Week 47: From Decision Trees to Ensemble Methods, Random Forests and Boosting Methods

Loading [MathJax]/extensions/TeX/boldsymbol.js

Gradient Boosting, algorithm

Steepest descent is however not much used, since it only optimizes $f$ at a fixed set of $n$ points, so we do not learn a function that can generalize.
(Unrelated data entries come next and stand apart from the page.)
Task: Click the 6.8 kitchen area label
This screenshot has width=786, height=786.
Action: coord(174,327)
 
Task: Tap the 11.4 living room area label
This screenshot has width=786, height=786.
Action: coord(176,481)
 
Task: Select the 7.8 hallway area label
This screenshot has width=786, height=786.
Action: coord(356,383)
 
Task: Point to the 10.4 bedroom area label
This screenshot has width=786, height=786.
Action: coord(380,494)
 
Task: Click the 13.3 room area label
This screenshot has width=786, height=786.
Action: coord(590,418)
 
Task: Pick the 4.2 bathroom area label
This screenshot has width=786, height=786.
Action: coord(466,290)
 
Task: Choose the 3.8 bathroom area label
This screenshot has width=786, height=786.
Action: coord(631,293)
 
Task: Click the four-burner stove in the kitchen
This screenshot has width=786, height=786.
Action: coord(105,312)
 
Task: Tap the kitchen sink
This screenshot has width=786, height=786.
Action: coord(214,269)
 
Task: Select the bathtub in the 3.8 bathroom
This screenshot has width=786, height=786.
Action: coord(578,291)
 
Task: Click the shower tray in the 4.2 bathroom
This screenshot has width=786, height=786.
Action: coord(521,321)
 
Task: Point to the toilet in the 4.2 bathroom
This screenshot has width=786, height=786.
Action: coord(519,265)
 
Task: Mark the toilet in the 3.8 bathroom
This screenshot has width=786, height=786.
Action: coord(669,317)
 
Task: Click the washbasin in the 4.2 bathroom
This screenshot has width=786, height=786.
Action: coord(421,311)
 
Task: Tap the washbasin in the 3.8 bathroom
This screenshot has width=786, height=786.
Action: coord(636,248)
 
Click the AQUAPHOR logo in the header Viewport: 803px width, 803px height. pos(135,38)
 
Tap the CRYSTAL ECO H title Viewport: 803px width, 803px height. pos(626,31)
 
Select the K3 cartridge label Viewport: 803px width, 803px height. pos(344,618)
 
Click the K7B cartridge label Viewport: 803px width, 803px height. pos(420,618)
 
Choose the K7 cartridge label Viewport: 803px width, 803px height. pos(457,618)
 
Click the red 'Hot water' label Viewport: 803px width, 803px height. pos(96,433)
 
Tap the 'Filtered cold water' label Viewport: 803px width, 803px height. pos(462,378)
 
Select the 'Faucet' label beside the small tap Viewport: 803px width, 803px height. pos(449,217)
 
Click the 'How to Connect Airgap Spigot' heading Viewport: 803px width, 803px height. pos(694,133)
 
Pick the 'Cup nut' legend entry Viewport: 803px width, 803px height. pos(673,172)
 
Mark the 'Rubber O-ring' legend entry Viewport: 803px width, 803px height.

However, we can modify the algorithm by fitting a weak learner to approximate the negative gradient signal.

Suppose we have a cost function $C(f)=\sum_{i=0}^{n-1}L(y_i, f(x_i))$ where $y_i$ is our target and $f(x_i)$ the function which is meant to model $y_i$ . The above cost function could be our standard squared-error function

$C(\boldsymbol{y},\boldsymbol{f})=\sum_{i=0}^{n-1}(y_i-f(x_i))^2.$

The way we proceed in an iterative fashion is to

Initialize our estimate $f_0(x)$ .
For m=1:M , we
1. compute the negative gradient vector $\boldsymbol{u}_m = -\partial C(\boldsymbol{y},\boldsymbol{f})/\partial \boldsymbol{f}(x)$ at $f(x) = f_{m-1}(x)$ ;
2. fit the so-called base-learner to the negative gradient $h_m(u_m,x)$ ;
3. update the estimate $f_m(x) = f_{m-1}(x)+h_m(u_m,x)$ ;
The final estimate is then $f_M(x) = \sum_{m=1}^M h_m(u_m,x)$ .